Pada anak autisi, persepsi terhadap pengecapan dan penciuman paling dulu berkembang, bahkan sejak lahir telah mencapai 100 persen. Lihat aja anak bayi kita bagaimana bersemangatnya mereka kalo melihat kita makan. Seolah-olah dia ingin ikut makan bersama kita. Ya kan?
Setelah persepsi terhadap pengecapan dan penciuman, maka selanjutnya yang berkembang adalah persepsi terhadap rabaan (taktil), gerakan (proprioseptif), penglihatan (visual), kemudian terakhir adalah pendengaran. Jadi, memang pendengaran ini lah yang paling terakhir berkembang pada anak autisi kita. Jadi, jangan heran kalo anak kita dipanggil kok gak pernah nyahut? Diteriakin namanya juga gak pernah noleh?
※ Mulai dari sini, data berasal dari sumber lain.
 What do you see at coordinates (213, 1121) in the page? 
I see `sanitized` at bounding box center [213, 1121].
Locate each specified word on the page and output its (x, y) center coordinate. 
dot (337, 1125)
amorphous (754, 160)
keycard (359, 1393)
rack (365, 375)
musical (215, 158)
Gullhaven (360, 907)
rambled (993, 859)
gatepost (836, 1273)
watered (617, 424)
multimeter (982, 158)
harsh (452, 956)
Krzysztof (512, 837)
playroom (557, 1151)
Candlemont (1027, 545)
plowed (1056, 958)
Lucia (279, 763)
Ya karena begitulah faktanya dijelaskan secara ilmiah.
Inilah alasannya kenapa pas awal-awal anak autisi diterapi, kita memberikan mereka reward makanan dan minuman. Secara bersamaan dilakukan pairing dengan reward lain, mulai dari reward taktil, proprioseptif, audio, visual, dan sosial. Semakin berkembang kognitif anak kita, maka sedikit demi sedikit reward ini akan dihilangkan dan dihentikan, sampai akhirnya hanya reward sosial saja yang berefek pada anak, misalnya cukup diberi acungan jempol saja anak kita sudah merasa senang dan nyaman.
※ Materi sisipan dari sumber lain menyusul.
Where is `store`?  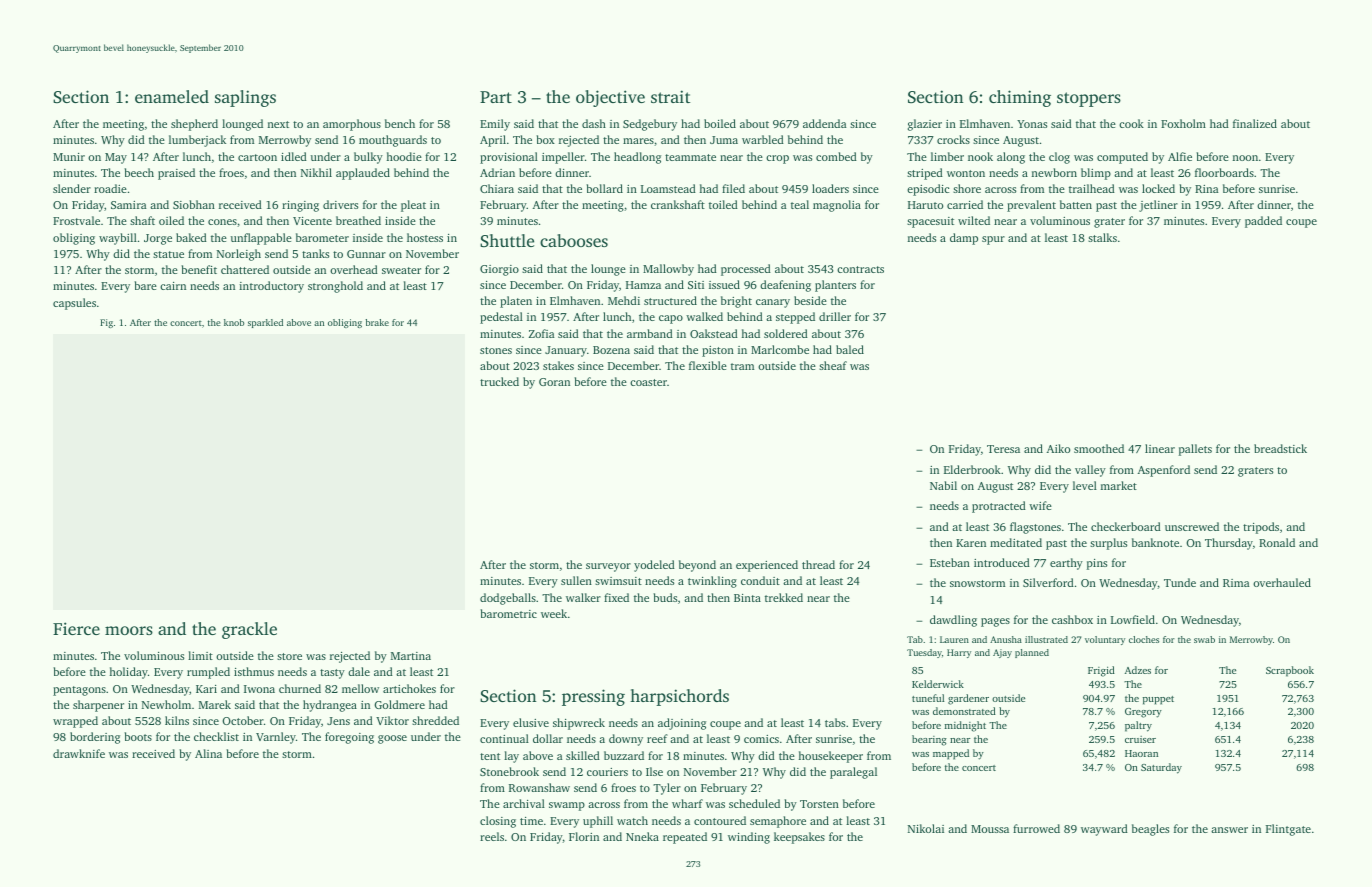
store is located at coordinates (289, 656).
Beda dong sama hewan sirkus?
Ya beda atuh Kabayan, Nyi Iteung. Hewan sirkus mah tetap saja membutuhkan reward atau imbalan makanan setiap kali diperintah. Mana ada lumba-lumba yang setelah disuruh melompat cukup senang diberi tepuk tangan. Kalo distop rewardnya, dijamin deh lumba-lumbanya gak mau lompat lagi.
Ini saya buktikan sendiri pada putra saya. Rashif sekarang hanya diberikan reward penuh di dalam kelas, sedangkan di luar kelas cukup reward sosial.
Dulu di luar kelas, saya juga menggunakan reward makanan, mainan, pokoknya lengkap untuk Rashif, hanya untuk memintanya memegang hidung, menunjuk gigi, atau memegang kepala. Kalo sekarang mah, Rashif di luar kelas gak butuh reward lagi. Dia sudah mau lebih sering mendengarkan instruksi dan melakukan perintah. Alhamdulillah.